Tamil Nadu halkı geleneksel sporları ve diğer ülkelerin sporlarını oynamaktadır. Tamil Nadu'nun her spor dalında bazı önemli oyuncuları vardır.

  • Jallikattu: Tamil Nadu'da 2.000 yıldan daha eski ve Tamil kültürünün ayrılmaz bir parçası olan bir boğa terbiye sporu. Eski zamanlarda, insanların mizacını zinde ve her an savaşa hazır tutmak amacıyla manjuvirattu ve yeruthazhuval adı verilen iki boğa terbiye etme ve boğa yarıştırma sporu yapılmaktaydı. Her birinin kendine has teknikleri ve kuralları vardı. Bu sporlardaki yeterlilik, savaşçı bir ailenin kızlarıyla evlenme kriterlerinden biriydi.

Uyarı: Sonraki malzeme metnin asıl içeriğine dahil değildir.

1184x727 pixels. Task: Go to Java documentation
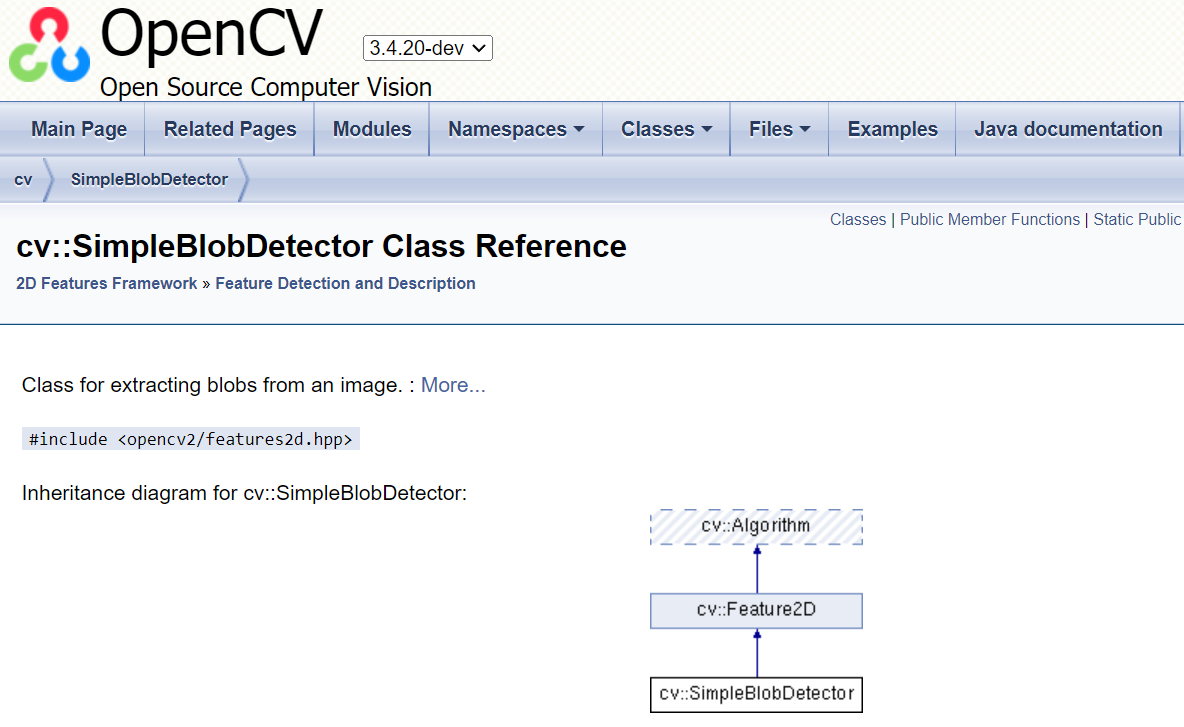[x=1067, y=129]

Kazanan kişinin kızları ya da kız kardeşleri için damat olarak seçildiği gelenekler vardı. Öte yandan, ehlileştirilemeyen boğalar sahibinin/köyün gururu olarak tutulur ve ineklerin yetiştirilmesinde kullanılırdı. Batıdaki boğa güreşlerinden farklı olarak, boğalar ve savaşçılar bu spora her yıl katılırlardı. Klasik dönemde savaşçılar arasında popüler olan bu spor Tamil Nadu'nun bazı bölgelerinde, özellikle de Pongal festivali zamanında yılda bir kez düzenlenen Madurai yakınlarındaki Alanganallur'da varlığını sürdürmektedir.
  • Kabaddi: Tamil Nadu'da ortaya çıkan geleneksel bir spor.
  • Mattu Vandy Elgai Panthayam (Reckla Yarışı): öküz arabası yarışları çoğunlukla güney Tamil Nadu'da kutlanmaktadır.
  • Silambam (Personel eskrimi): Antik Tamilakam kökenli bir dövüş sanatı. 1978 yılında Tamil Nadu hükümeti ve Tamil Nadu Olimpiyat Federasyonu silambamı geleneksel bir spor olarak tanımış ancak Hindistan Spor Bakanlığı ve Hindistan Olimpiyat Birliği tarafından tanınmamıştır.

Tamil mutfağı

Tamil mutfağı vejetaryen ve vejetaryen olmayan yiyecekleri içerir. Bazı Tamiller dini nedenlerden dolayı vejetaryendir. Pirinç çoğunlukla vejetaryen ve vejetaryen olmayan körilerle birlikte yenir. Geleneksel olarak, Tamiller yerde oturur ve yemek muz yaprağı üzerinde servis edilir. Geleneksel yiyecekler sağ elle yenir. Dosa, idli ve vadai gibi yemekler sambar, chutney veya Sri Lanka'da hindistan cevizi sambal ile servis edilir. Rasam Tamil mutfağında çorbanın yerini almaktadır. Sri Lanka'daki Tamil mutfağı Güney Hindistan'dakinden çok az farklılık gösterir. Ünlü bir Sri Lanka Tamil spesiyalitesi olan kottu roti, ülkedeki ve yurtdışındaki çoğu Sri Lanka restoranında mevcuttur.